# Given passage start

Project: WomenTechWomenYes Gala
Exploratory Data Analysis on the New York City MTA(Metropolitan Transportation Authority) Turnstile Data and New York City Census Data
Hello everyone. In this article, I share with you the Exploratory Data Analysis (EDA) that I have done with my teammates on the New York City MTA Turnstile Data and New York City Census Data for the annual gala of the WomenTechWomenYes(WTWY) organization, the first project of the Data Science Bootcamp, which I really enjoyed being in, of the İstanbul Data Science Academy with the contributions of Hepsiburada.
0. Information
As the name suggests, the WomenTechWomenYes(WTWY) organization aims to organize a gala and raise donations in New York City at the beginning of the summer in order to increase the effectiveness and competences of women in technology.
1. Problem Statement
WTWY Organization aims to place its street crews at the entrances of subway stations in New York City and distribute tickets for the gala to the people passing by. Thus, the main goal is to distribute a lot of tickets and to distribute tickets to people who have the potential to donate to the organization at the gala.
For that, we used MTA Turnstile Data, because they want to know the busiest day and time slot of the busiest station to deploy their street crews. In addition, we also used New York City Census Data, because we thought that women might be more prone to collect donations for this organization, which aims to increase the effectiveness of women in technology, and we wanted to concentrate on boroughs with a higher women population in New York City. Apart from this, since the main purpose is to collect donations, we wanted to identify the boroughs with the highest average per capita income in New York City.
2. Methodology
While doing this project, we followed the following roadmap in order as a method:
2.1. MTA Turnstile Data
2.1.1. Receiving the data
2.1.2. Data Cleaning and Tranformation
2.1.3. Exploratory Data Analysis (EDA)
2.2. NYC Census Data
2.2.1. Receiving the data
2.2.2. Data Cleaning and Tranformation
2.2.3. Exploratory Data Analysis (EDA)

# Given passage end
# Information shown start

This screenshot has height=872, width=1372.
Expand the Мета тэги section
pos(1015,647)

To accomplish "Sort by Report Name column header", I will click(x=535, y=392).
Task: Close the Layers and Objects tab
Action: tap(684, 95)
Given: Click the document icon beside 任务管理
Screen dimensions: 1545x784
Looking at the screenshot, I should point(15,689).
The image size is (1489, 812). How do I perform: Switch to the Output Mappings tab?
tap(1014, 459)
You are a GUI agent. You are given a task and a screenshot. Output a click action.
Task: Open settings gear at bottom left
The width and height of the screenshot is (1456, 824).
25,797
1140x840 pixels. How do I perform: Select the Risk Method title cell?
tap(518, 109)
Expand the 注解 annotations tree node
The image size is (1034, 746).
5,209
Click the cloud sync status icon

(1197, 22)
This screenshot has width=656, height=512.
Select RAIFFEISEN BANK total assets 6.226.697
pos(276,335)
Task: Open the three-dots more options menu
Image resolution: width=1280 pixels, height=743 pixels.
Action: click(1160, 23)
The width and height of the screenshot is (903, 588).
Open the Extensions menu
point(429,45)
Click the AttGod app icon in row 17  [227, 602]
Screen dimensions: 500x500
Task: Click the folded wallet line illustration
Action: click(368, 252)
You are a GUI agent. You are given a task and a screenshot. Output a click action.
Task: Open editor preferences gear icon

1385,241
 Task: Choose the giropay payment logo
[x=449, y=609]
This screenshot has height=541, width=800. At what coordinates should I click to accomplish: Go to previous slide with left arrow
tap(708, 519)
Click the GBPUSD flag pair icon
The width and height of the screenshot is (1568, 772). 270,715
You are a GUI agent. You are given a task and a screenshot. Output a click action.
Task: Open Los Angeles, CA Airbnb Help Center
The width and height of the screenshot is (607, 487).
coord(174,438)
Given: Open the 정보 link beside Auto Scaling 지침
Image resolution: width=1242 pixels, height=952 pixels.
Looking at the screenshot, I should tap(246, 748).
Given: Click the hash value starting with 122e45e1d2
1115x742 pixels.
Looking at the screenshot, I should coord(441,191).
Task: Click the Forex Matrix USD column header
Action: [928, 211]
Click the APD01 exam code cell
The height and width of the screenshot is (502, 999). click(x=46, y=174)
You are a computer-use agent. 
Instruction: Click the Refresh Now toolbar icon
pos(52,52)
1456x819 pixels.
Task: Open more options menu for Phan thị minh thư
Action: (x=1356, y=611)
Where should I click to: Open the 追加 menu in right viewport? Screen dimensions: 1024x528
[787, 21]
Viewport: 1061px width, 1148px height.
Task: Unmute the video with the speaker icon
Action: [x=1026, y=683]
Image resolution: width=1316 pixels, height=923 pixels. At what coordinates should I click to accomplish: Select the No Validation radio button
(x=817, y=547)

# Information shown end

= Jobs =
a. Please lay out the records, from their first line through the line containing "Looking at the screenshot, I should point(15,689).", as a JSON list of strings with one string per line and blank lines left out.
b. Proceed with the write-up on the MTA turnstile and census data analysis, picking up after its last line.

= Results for each task =
a.
[
  "This screenshot has height=872, width=1372.",
  "Expand the Мета тэги section",
  "pos(1015,647)",
  "To accomplish \"Sort by Report Name column header\", I will click(x=535, y=392).",
  "Task: Close the Layers and Objects tab",
  "Action: tap(684, 95)",
  "Given: Click the document icon beside 任务管理",
  "Screen dimensions: 1545x784",
  "Looking at the screenshot, I should point(15,689)."
]

b.
2.1. MTA Turnstile Data
2.1.1. Receiving the data
We got the MTA Turnstile Data we used from the following site:
Since the gala will be held at the beginning of summer, we decided to use the data of March, April and May in order to make more accurate analyzes. In this result, we collected the data from 6 March 2021 to 29 May 2021 in the site.
2.1.2. Data Cleaning and Tranformation
We performed Data Cleaning/Transformation and Exploratory Data Analysis in Python and Jupyter Notebook environment using Numpy, Pandas, Matplotlib, Seaborn and Datetime libraries.
After loading the libraries and running our data in dataframe format, we got the following outputs:
Using the TIME and DATE columns in our dataset and the Pandas library, we produced a column named TIMESTAMP and in datetime64[ns] datatype as you can see in the code block below. The purpose of doing this is to be able to sort our dataset in the following stages according to the adjacent day and time.
Then, using Pandas and Datetime libraries, we created a WEEKDAYS column that shows which date corresponds to which day from the DATE column.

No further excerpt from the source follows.